Übungsaufgaben:
A) Beantworte die folgenden Fragen zum Text über Hochsensibilität und kennzeichne deine Antworten ebenso mit (i), (ii) und (iii).
(i) Wer wird unter dem Zitat zu Beginn genannt?
(ii) Worauf sollte die Prinzessin bei der Prüfung schlafen?
(iii) Wofür steht die hohe Feinfühligkeit in dem Märchen?
B) Führe den Text über Hochsensibilität im Anschluss an seinen letzten Satz weiter.

Ausgangstext:
<<<<

Hochsensibilität

Sensible Menschen haben es schwerer:
was anderen leid tut, tut ihnen bereits weh

Ernst Ferstl

Hochsensibilität – War die Prinzessin auf der Erbse hochsensibel?

Einst suchte ein Prinz eine echte Prinzessin, um sich zu vermählen. Es gab viele Prinzessinnen, aber wirklich echt waren die wenigsten. Also wurde eine Prinzessin, die eines Abends regennass vorm Tore stand, geprüft. Sie sollte auf einer Erbse schlafen, auf der ein Turm von Matratzen und Decken lag. Spürte sie die Erbse, so war dies der Hinweis auf eine echte Prinzessin. Jene tropfnasse Prinzessin schlief tatsächlich ausgesprochen schlecht, weil sie durch die Erbse sich nicht entspannen konnte. 

Die hohe Feinfühligkeit symbolisiert in diesem Märchen die Echtheit des besonderen Standes. So ist die nächtliche Empfindsamkeit ein Hinweis auf ein besonderes Wesen, welches sich nur im richtigen Kontext – einer adeligen Familie – wirklich Zuhause fühlen wird.

>>>>

Rohdaten:
<<<<

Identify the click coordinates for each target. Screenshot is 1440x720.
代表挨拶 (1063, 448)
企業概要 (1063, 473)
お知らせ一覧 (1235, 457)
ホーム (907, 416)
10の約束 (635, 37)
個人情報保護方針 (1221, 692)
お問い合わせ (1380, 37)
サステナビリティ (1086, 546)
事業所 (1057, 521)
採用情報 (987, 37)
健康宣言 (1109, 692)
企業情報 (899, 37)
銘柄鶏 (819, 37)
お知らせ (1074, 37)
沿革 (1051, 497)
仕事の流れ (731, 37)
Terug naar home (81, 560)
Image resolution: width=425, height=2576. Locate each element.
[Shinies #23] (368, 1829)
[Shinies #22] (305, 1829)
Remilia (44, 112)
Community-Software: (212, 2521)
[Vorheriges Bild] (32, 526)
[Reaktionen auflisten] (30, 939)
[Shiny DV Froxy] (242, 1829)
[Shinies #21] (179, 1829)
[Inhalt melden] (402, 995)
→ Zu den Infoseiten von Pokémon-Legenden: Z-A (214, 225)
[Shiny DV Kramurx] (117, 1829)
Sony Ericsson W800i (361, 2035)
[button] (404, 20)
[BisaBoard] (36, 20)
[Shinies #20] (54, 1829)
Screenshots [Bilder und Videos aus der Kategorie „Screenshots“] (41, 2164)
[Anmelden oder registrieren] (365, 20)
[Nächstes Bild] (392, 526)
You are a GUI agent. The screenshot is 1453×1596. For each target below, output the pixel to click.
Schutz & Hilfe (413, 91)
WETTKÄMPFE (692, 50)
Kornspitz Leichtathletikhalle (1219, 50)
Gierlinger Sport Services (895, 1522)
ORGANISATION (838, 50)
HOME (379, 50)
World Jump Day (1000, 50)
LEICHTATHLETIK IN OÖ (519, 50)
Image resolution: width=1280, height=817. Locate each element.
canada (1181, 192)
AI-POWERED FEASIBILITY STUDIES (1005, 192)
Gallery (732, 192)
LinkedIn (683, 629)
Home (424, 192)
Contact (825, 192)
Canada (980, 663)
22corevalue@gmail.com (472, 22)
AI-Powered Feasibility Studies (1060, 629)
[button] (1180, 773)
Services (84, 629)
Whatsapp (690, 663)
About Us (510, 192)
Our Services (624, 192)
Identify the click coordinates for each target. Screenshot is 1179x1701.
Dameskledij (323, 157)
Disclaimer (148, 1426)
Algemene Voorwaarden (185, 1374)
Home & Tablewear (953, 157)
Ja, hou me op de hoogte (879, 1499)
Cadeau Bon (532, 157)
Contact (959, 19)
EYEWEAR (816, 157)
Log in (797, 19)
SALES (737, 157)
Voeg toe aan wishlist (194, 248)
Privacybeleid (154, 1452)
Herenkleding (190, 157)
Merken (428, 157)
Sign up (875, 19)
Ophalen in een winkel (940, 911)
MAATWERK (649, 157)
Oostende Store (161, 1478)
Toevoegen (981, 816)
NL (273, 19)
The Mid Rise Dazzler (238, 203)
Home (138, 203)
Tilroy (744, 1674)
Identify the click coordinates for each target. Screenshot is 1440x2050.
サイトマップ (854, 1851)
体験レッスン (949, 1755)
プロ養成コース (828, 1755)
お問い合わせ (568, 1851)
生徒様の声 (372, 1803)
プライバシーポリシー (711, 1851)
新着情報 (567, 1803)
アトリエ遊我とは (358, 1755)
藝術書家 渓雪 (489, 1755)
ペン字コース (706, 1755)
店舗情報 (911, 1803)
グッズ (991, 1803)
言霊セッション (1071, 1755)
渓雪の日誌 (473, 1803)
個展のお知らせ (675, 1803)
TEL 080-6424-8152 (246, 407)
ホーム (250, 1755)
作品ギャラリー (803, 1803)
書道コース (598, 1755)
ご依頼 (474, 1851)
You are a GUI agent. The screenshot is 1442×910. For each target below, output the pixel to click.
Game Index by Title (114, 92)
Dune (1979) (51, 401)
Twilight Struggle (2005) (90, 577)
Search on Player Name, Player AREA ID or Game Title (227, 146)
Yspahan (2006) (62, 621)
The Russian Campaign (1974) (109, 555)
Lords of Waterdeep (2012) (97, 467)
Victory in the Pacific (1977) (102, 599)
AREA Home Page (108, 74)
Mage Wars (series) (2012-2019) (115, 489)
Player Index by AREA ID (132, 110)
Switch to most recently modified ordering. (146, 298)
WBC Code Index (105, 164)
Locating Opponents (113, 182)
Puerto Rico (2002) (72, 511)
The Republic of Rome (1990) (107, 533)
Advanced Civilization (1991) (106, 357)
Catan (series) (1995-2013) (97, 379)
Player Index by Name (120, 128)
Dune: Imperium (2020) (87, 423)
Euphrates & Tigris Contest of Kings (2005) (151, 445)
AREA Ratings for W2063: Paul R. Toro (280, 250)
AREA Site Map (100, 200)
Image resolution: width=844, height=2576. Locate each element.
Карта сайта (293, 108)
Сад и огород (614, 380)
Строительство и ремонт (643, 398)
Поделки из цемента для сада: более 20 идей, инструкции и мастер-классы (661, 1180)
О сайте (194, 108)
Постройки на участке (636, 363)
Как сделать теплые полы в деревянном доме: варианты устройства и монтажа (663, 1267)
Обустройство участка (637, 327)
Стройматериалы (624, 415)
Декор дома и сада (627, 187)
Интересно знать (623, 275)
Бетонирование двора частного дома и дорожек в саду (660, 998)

>>>>

Antworten je Aufgabe:
A)
(i) Ernst Ferstl.
(ii) Auf einer Erbse, auf der ein Turm von Matratzen und Decken lag.
(iii) Sie symbolisiert die Echtheit des besonderen Standes.

B)
Inzwischen erfreut sich Hochsensibilität auch in den Reihen nicht-adeliger Menschen einer wachsenden Beachtung. Das ist wunderbar, ist die Zeit doch mehr als reif, den wunderbaren Potenzialen dieser Veranlagung den ihnen gebührenden Platz in unserer aller Leben zu geben.

Gleichzeitig birgt diese intensive Präsentation dieses Themas in der Öffentlichkeit die Herausforderung, Hochsensibilität mit traumatischen Folgeerscheinungen zu verwechseln. Was hilft an dieser Stelle? Eine fundierte und umfassende Aufklärung, wie auch eine ehrliche und kritische Reflexion mit sich selbst. Was also ist Hochsensibilität?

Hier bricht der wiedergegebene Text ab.